Material for the task
--- --- ---

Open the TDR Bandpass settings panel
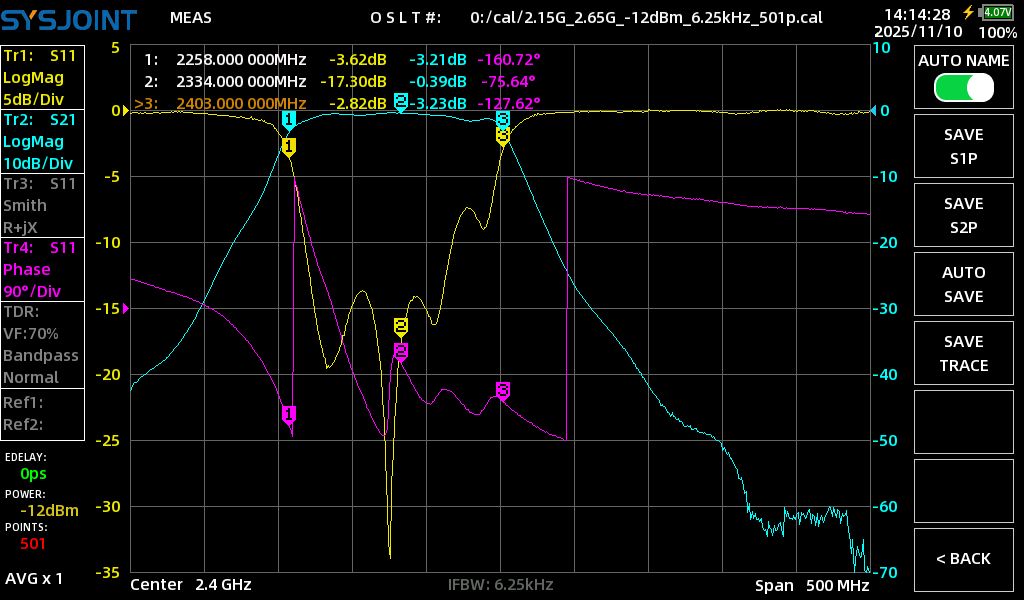Viewport: 1024px width, 600px height. tap(43, 344)
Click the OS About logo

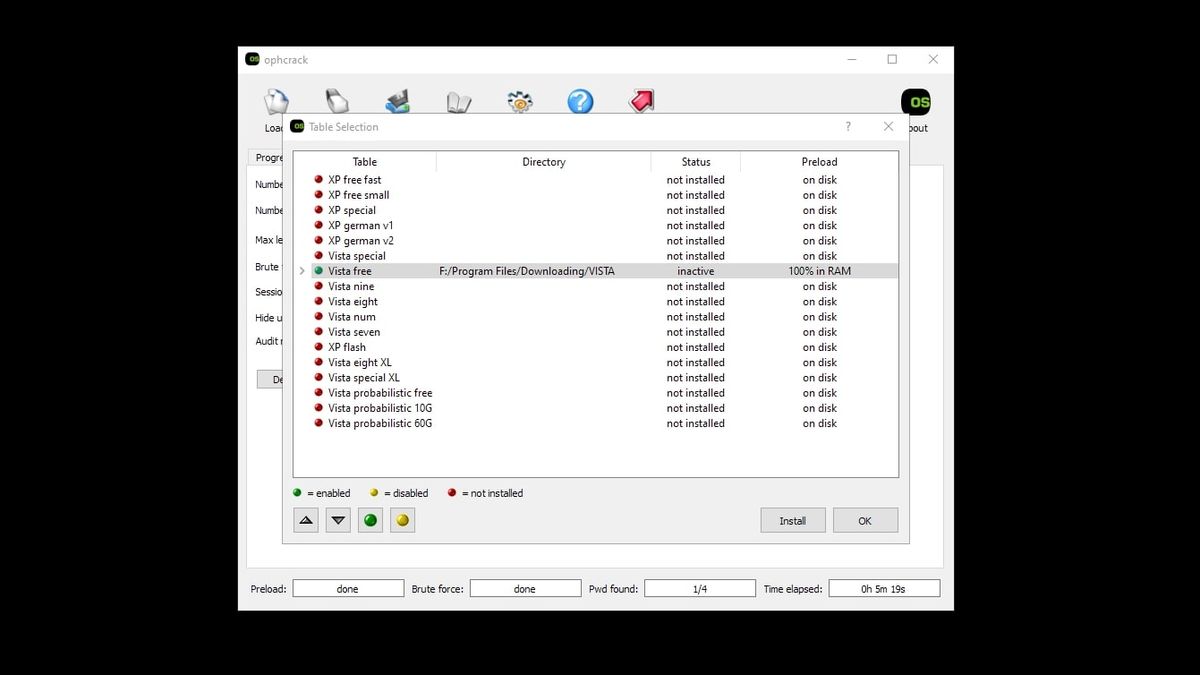click(915, 101)
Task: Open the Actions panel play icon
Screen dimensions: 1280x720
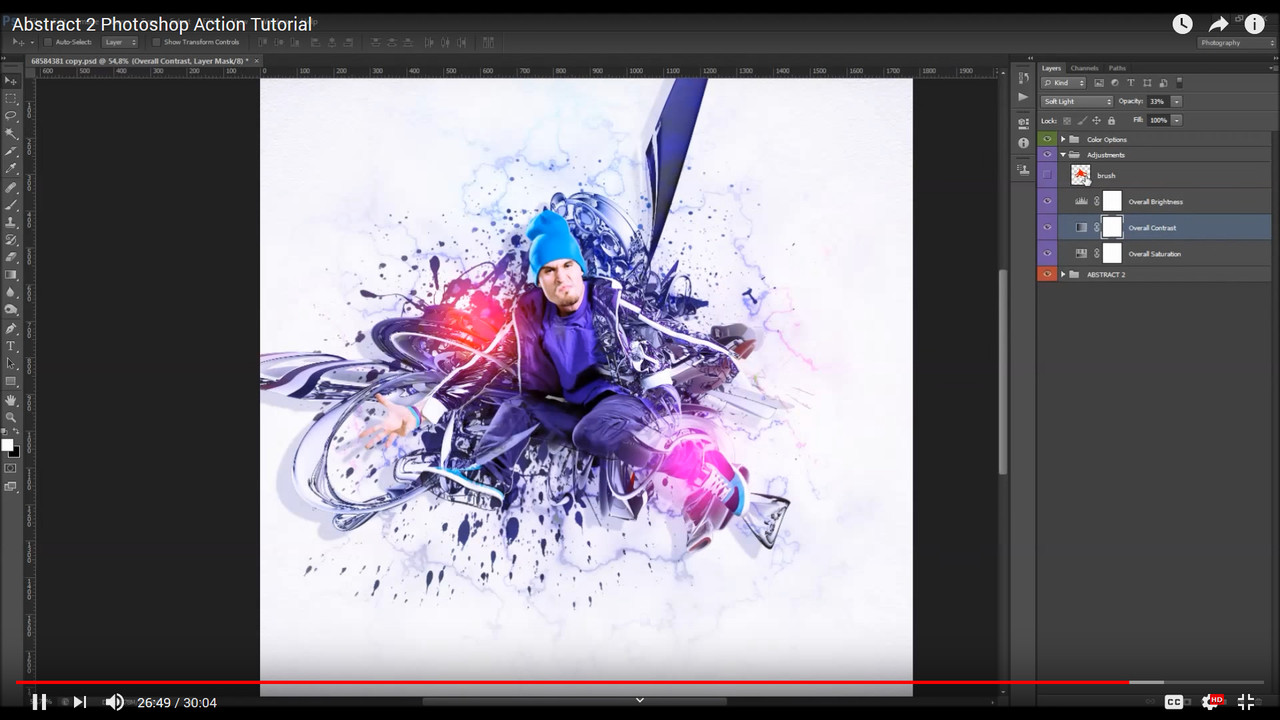Action: point(1023,97)
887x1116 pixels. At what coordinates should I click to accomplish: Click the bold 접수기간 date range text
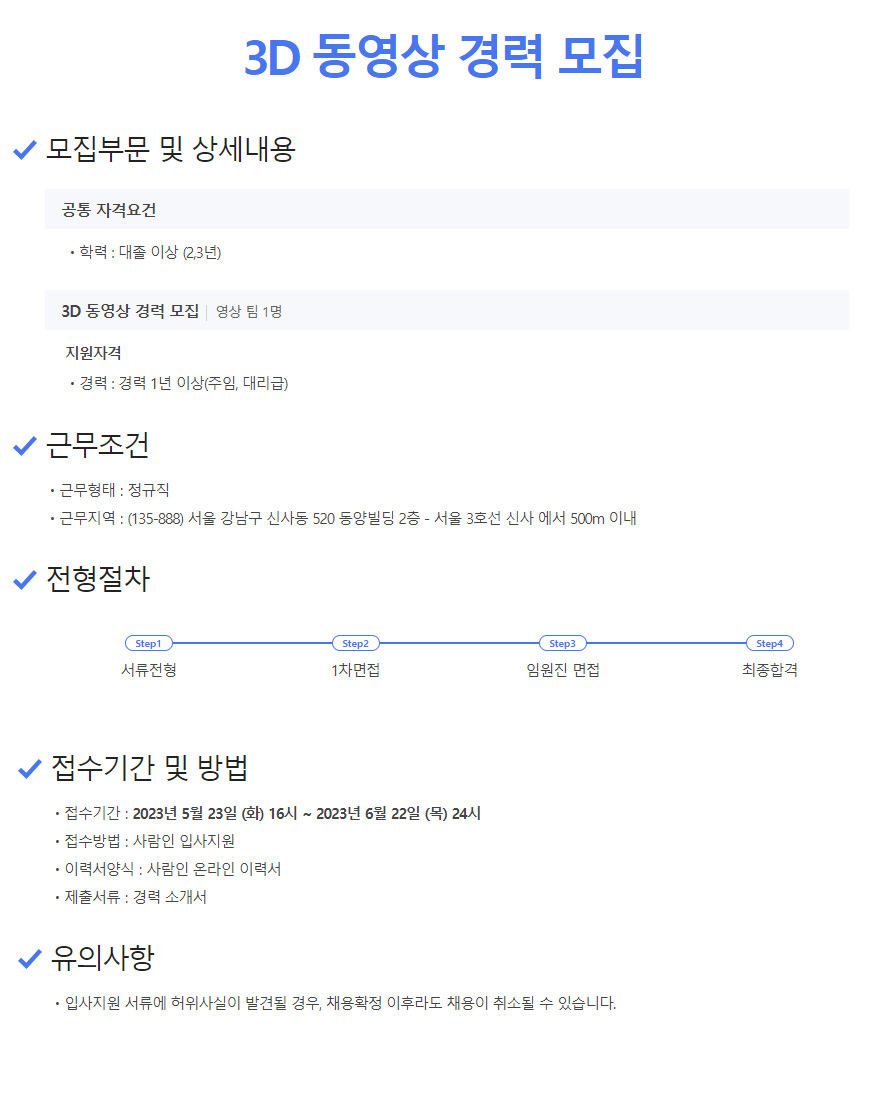pos(306,813)
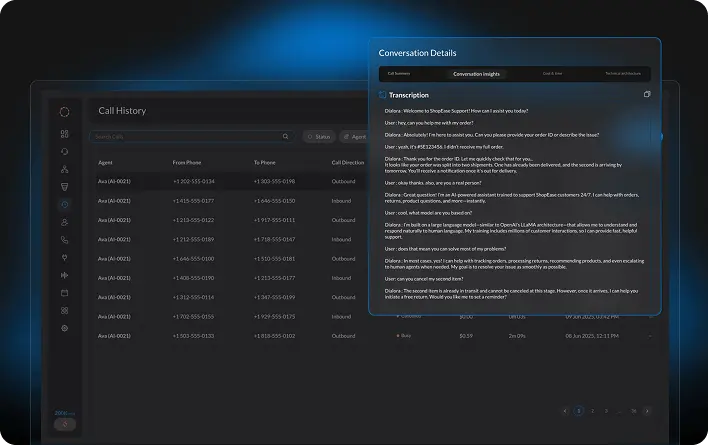Click the calendar icon in sidebar
The image size is (708, 445).
coord(65,293)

--- --- ---

Task directions
Beginning with the line that includes "Click the OS About logo" and ending with the last line of the material, reproduce those lines exactly and nothing else, with no pictures.

Written response
Click the OS About logo

click(915, 101)
Task: Open the Actions panel play icon
Screen dimensions: 1280x720
Action: point(1023,97)
887x1116 pixels. At what coordinates should I click to accomplish: Click the bold 접수기간 date range text
pos(306,813)
Click the calendar icon in sidebar
The image size is (708, 445).
coord(65,293)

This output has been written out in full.